As we have tested those screen, and users have validated them, I'd say let's KISS (Keep It Simple, Stupid). Per-account nicks or "display names" (which means same nick for all MUCs).
That said, we can definitely think of a way to satisfy the "power XMPP users" category, which represents a few hundred users (maybe thousands) in the world, that would allow them to user per-MUC nicknames like the protocol allows. For example, this can take the form of an advanced setting in the MUC, hidden by default, a user action being necessary to uncover that option.
Concretely, we have the JID, so we can default nicknames for all MUCs to the left part before the "@" sign, and we can offer a field in the user's profile to setup a different nickname.
Example:
I like the idea of inviting members and setting the avatar immediately upon room creation.
People have clearly preferred this.
I also like having advanced options, but collapsed by default.
That's less clear, but it is a good practice.
Some of the wording definitely needs improvement, but no big deal.
Absolutely, we'll research and test this as well.
Yes, the result of discussing with actual real users, this process is of a great value: we are not blind anymore, we clearly see and understand people's uses.
What does
location
local
/remote
mean?
Oh, sorry, I should have explained:
I'm ok with defaulting to using the per-account nick (Converse already does that) and then we hide the per-MUC nickname field under the advanced settings.

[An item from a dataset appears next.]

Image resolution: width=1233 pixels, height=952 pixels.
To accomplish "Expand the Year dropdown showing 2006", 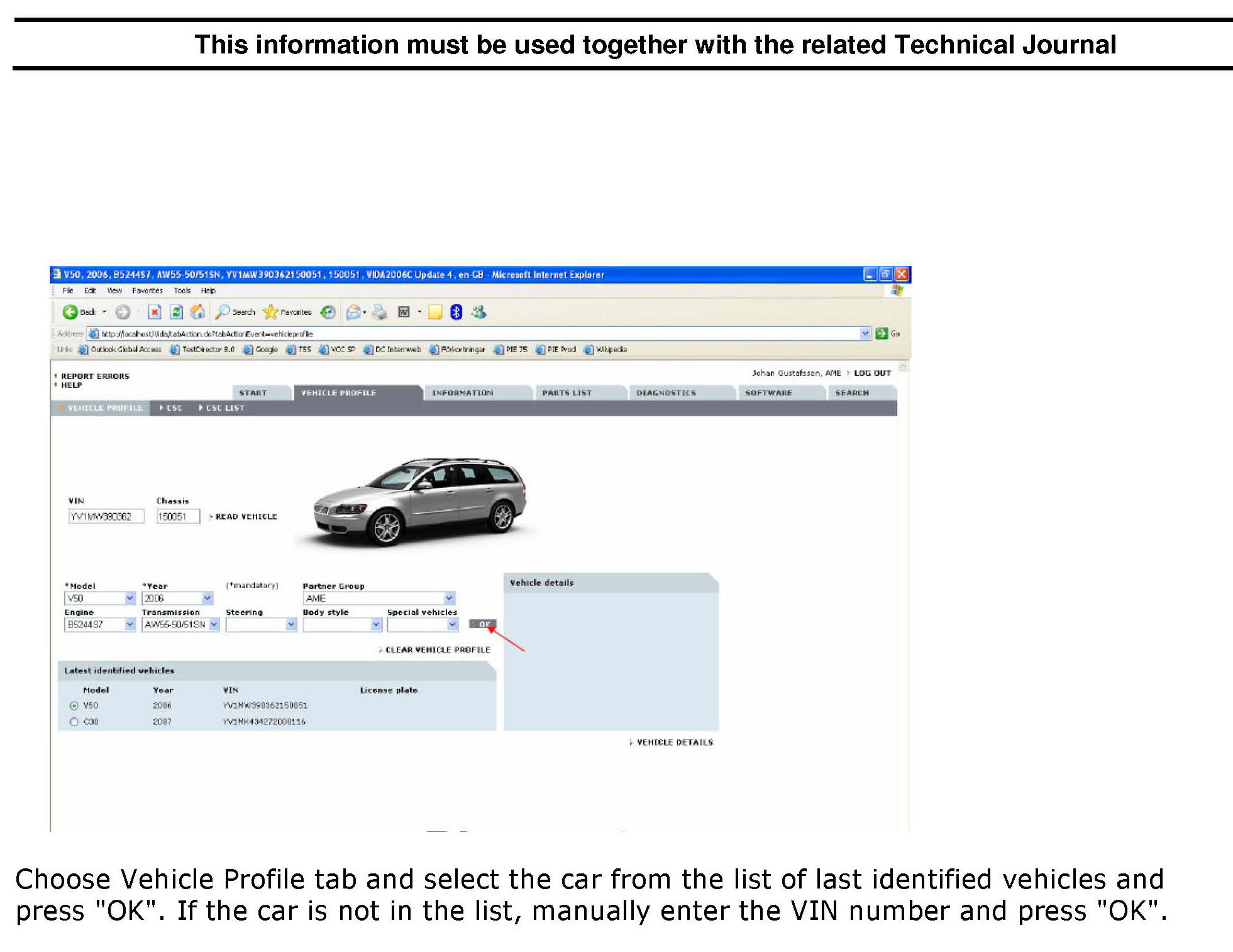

Concerning local and remote. This is very confusing and doesn't make logical sense either. There's nothing inherently local about the MUC domain of the XMPP server that hosts your account. It can be on the other side of the world.
Instead of having local and remote radio buttons (which also doesn't make sense, because power users won't type the full JID, then open the advanced settings just to click an additional radio button), we can rather just have an input field default host which has by default the MUC of the user's XMPP host. Users who aren't scared of JIDs can then also still type the entire JID in the input and be taken to the right MUC.
OK, makes sense.
Followup of: Major pain points of Converse after a small user test series #1580
The major pain point was: "create and join a channel".
Reminder (copy-paste of the above mentioned ticket):
We drew new screens with a pencil on a white paper:
We took influences from:
Create:
A
B
C
D The red annotations were made after the user test.
Join:
E
F
G
We tested those with 6 users (almost the same as the previous user test).
Users have chosen one "join channel" screen and one "join channel" screen:
We took qualitative feedback, that we classified.
Based on that choice and the feedback, we very rapidly drafted and handwritten set of screens.
Create Channel:
Create Channel (advanced options):
Join Channel:
We will iterate on that and propose an UI and specifications.